Long gone are the days of typewriters, beat reporters, photographers, and even editors. In 2016, reporters must also be photographers, videographers, writers, editors, social media gurus - all rolled into one.
As editor of three daily newspapers in southern Ohio and western West Virginia, I hope to teach my staff to become multimedia specialists to enhance their storytelling skills, as well as increase their job marketability.
Consider two multimedia presentations on the Internet - one by The New York Times and another by the Los Angeles Times.
|Screen shot of "Snow Fall" by The New York Times.|
I want to be able to tell stories like The New York Times did with "Snow Fall." By taking this Teaching Multimedia graduate-level course at Kent State University, I hope to use what I will learn and take a huge step toward that goal, not only with my own staff, but young journalism students at the college level.

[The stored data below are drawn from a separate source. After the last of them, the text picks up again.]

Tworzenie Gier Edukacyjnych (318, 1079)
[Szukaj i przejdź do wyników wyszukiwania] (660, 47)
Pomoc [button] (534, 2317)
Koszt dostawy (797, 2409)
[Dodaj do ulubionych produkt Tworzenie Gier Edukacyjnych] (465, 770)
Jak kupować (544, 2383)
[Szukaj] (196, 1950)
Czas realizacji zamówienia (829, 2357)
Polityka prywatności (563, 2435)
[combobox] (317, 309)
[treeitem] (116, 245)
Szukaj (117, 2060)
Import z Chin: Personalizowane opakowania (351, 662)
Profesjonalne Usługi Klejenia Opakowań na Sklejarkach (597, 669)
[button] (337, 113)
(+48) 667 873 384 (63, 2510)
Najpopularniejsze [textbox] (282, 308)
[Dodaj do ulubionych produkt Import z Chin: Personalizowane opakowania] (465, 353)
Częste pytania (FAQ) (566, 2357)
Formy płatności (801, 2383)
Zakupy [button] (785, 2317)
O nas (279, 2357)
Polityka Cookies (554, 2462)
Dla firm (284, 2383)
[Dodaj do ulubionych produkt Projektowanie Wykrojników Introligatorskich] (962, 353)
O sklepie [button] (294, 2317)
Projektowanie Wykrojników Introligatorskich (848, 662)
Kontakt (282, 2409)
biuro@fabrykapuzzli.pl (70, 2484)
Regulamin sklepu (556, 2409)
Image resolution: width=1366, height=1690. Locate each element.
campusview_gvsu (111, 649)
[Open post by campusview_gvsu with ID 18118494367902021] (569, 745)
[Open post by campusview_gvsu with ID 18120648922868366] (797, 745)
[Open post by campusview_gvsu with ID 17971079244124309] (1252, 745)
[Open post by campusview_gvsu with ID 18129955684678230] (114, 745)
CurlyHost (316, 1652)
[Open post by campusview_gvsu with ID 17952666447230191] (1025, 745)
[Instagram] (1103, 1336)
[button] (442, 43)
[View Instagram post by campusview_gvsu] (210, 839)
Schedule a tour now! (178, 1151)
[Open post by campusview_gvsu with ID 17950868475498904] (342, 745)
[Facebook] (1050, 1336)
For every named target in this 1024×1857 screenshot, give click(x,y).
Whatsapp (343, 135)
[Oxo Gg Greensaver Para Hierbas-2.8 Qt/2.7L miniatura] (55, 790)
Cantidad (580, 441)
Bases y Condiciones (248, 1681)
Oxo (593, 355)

The Los Angeles Times piece titled, "Audio slide show: A boy's struggles" is a much simpler storytelling format, but no less impactful. The photography and audio captured by Liz O. Baylen tells the story, in a little more than five minutes, of a boy disclosing a sexual assault by a pedophile school employee.
I believe audio and photographs in a slide-show format are just as effective as video when it comes to telling our stories in multiple formats. It's not as involved as "Snow Fall," but it still does the job - and it's much quicker. This is something students and young journalists should be able to do rather easily.